Best practice for handing off persisted collection partitions

Question

Best practice for handing off persisted collection partitions

rjzamora opened this issue a year ago · 5 comments

While working on rapidsai/dask-cuda#1311, I noticed that a common practice used in down-stream libraries no longer works (cleanly) with the move to dask-expr.

The common practice:

Persist a collection (df = df.persist())
Find the worker-to-partition mapping for the persisted collection using mapping = client.who_has() and df.__dask_keys__()

The problem with dask-expr:

In dask-expr, calling df.persist() will change the "name" (and therefore the keys) of the collection. The name change is a result of both expression optimization, and the creation of a new FromGraph expression. Therefore, you cannot call df = df.persist(), and then search for the keys of df in the cluster.

The question: What is the new "best practice" for patterns like this?

For reference, here is something that seems to work for now:

    df = df.persist()
    try:
        # Only works for FromGraph-backed collection
        persisted_keys = df.keys
    except AttributeError:
        # Only works for a legacy collection
        persisted_keys = df.__dask_keys__()

Answer 1 · 2024-03-19T18:04:51.000Z

Maybe you want futures_of?

…

On Tue, Mar 19, 2024, 1:02 PM Richard (Rick) Zamora < ***@***.***> wrote: While working on rapidsai/dask-cuda#1311 <rapidsai/dask-cuda#1311>, I noticed that a common practice used in down-stream libraries no longer works (cleanly) with the move to dask-expr. *The common practice*: 1. Persist a collection (df = df.persist()) 2. Find the worker-to-partition mapping for the persisted collection using mapping = client.who_has() and df.__dask_keys__() *The problem with dask-expr*: In dask-expr, calling df.persist() will change the "name" (and therefore the keys) of the collection. The name change is a result of both expression optimization, and the creation of a new FromGraph expression. Therefore, you cannot call df = df.persist(), and then search for the keys of df in the cluster. *The question*: What is the new "best practice" for patterns like this? For reference, here is something that seems to work for now: df = df.persist() try: # Only works for FromGraph-backed collection persisted_keys = df.keys except AttributeError: # Only works for a legacy collection persisted_keys = df.__dask_keys__() — Reply to this email directly, view it on GitHub <#988>, or unsubscribe <https://github.com/notifications/unsubscribe-auth/AACKZTDJQZ3R7HWIUN7SWXDYZB4TPAVCNFSM6AAAAABE6CAPNGVHI2DSMVQWIX3LMV43ASLTON2WKOZSGE4TKNRTGMYDGOA> . You are receiving this because you are subscribed to this thread.Message ID: ***@***.***>

Answer 2 · 2024-03-20T03:24:56.000Z

Okay, thanks - I suppose this approach is backward compatible:

df = df.persist()
persisted_keys = [f.key for f in c.client.futures_of(df)]

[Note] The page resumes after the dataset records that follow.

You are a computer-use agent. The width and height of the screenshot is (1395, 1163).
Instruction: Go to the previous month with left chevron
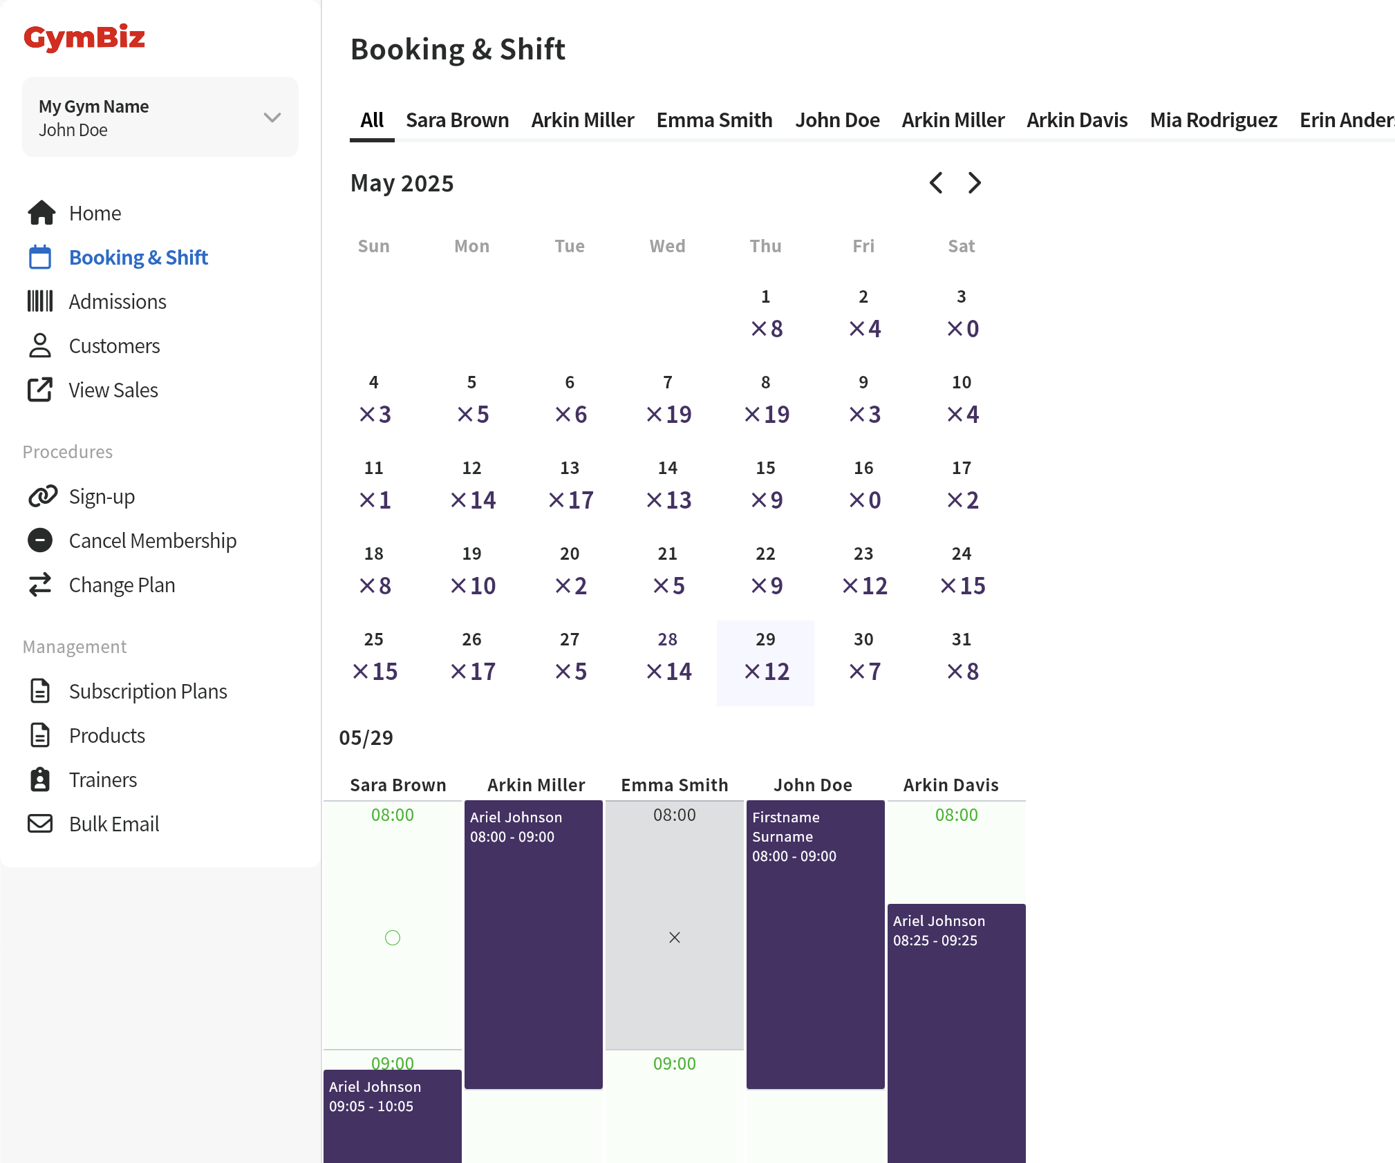[936, 183]
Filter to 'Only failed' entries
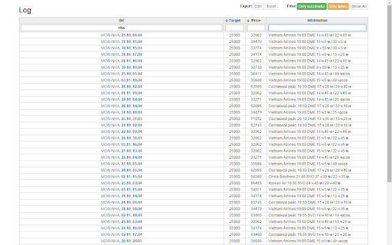The image size is (392, 245). click(x=337, y=6)
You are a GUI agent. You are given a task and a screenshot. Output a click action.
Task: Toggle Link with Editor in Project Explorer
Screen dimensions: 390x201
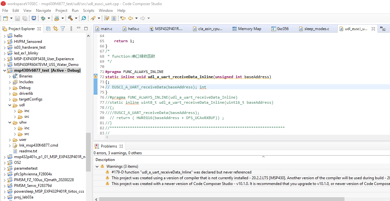[55, 28]
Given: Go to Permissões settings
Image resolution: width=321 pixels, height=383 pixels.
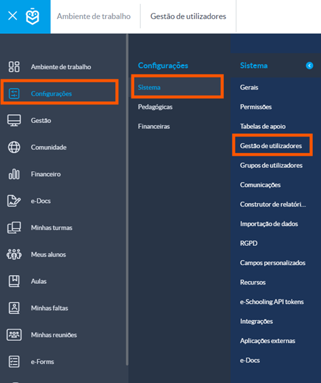Looking at the screenshot, I should tap(256, 107).
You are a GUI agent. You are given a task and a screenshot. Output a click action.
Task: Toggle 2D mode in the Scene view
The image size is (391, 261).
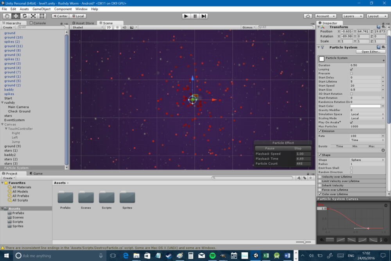click(x=108, y=27)
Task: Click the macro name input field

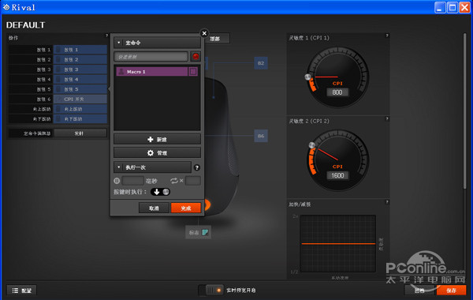Action: [151, 57]
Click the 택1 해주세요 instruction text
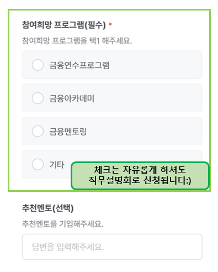218x272 pixels. coord(77,41)
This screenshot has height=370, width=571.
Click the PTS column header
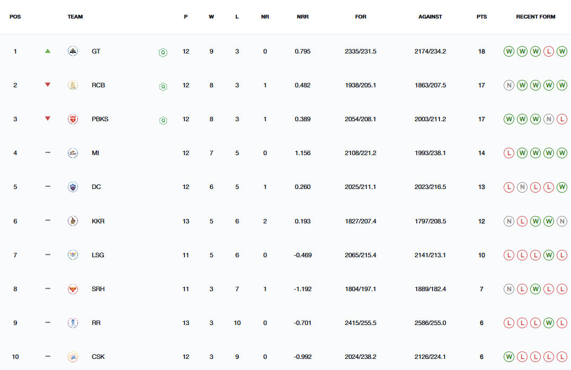(x=481, y=17)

Answer 3 · 2024-03-20T09:23:36.000Z

Could you provide a little more context for what you're doing? This feels to me like an abstraction leak that bites us whenever we touch this API. I am touching this API with the scheduler integration again and this shortcoming could be fixed but it would be helpful to know a little about the application

Answer 4 · 2024-03-20T12:12:56.000Z

I recommend just using the dask.distributed.futures_of function. It's been around for a while and genearally how this probem gets solved.

Answer 5 · 2024-03-20T13:39:53.000Z

This feels to me like an abstraction leak that bites us whenever we touch this API.

By "this" API, are you referring to futures_of or who_has? I'm happy to use whatever you all recommend moving forward.

it would be helpful to know a little about the application

I've seen this used in a few down-stream libraries. The specific application I am looking at right now is just a custom shuffling algorithm that I am very comfortable experimenting with. However, other down-stream libraries (e.g. cugraph, nemo) also use who_has to temporarily hand-off execution and communication to something other than dask. For example, cugraph will persist the collection, figure out where all the data is, and then execute a collective operation in C++/NCCL land. This is a very common pattern in rapids.

I recommend just using the dask.distributed.futures_of function. It's been around for a while and genearally how this probem gets solved.

Great. I'm not familiar with this API, but happy to use it and recommend it if it works.